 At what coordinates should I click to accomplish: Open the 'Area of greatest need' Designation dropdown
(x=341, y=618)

◆ ◆ ◆

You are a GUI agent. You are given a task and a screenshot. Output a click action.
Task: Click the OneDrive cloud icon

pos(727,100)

◆ ◆ ◆

• YOUR OBJECTIVE:
Rewrite only the lines from the line with "You are a GUI" to the line with "pos(727,100)", changing "cloud icon" to "cloud symbol" and leaving everything else unchanged.

• ANSWER BELOW:
You are a GUI agent. You are given a task and a screenshot. Output a click action.
Task: Click the OneDrive cloud symbol

pos(727,100)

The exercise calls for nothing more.